One of the ideas moving around city planning circles recently is the “missing middle,” a term coined by Daniel Parolek, an architect and urban planner in Berkeley, a few years ago.
http://missingmiddlehousing.com
For the past 70 years, it seems, zoning regulations, federal financing, institutional capital, and large real estate companies have combined to build either increasingly large detached single-family houses, or large apartment properties in tower or garden apartment configurations. Whereas in pre-automobile cities and small towns housing types in between – rowhouses, two-, three- and four-family houses, and small apartment buildings with local small time owners, were more common. The one-family rowhouses of Philadelphia, Baltimore and Washington, the Brooklyn brownstones, and the New England triple deckers, large, detached, three-story houses with one unit per floor, are examples.

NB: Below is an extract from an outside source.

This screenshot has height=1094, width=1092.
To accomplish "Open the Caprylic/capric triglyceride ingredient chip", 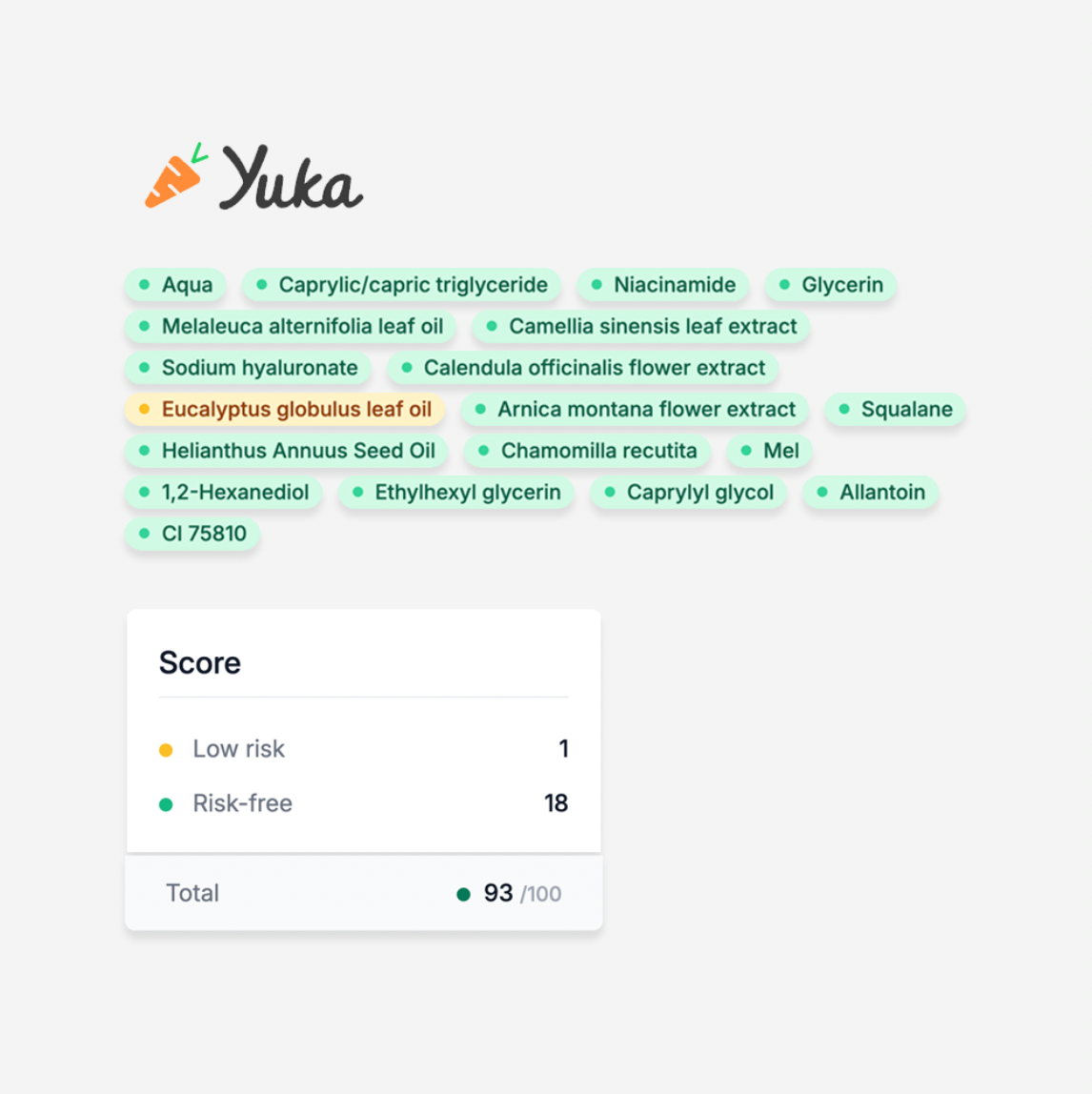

“It’s a range of housing types that are house-scale, that is very compatible with a house, but they happen to have multiple units inside of it,” Parolek says. “Over the course of the last 20 years, there has been a dramatic shift in household demographics and every time we present these it shocks me a little bit.” Detached, single family houses match the needs of married couples with children, but such households are now a small share of the total, whereas single family homes a majority of the housing stock.
Living in Brooklyn, I was not aware that the middle had gone missing, but thinking about it there is another aspect of pre-automobile development that was important. Both the buildings and regulations (or lack of enforcement) allowed the way they were used to change over time.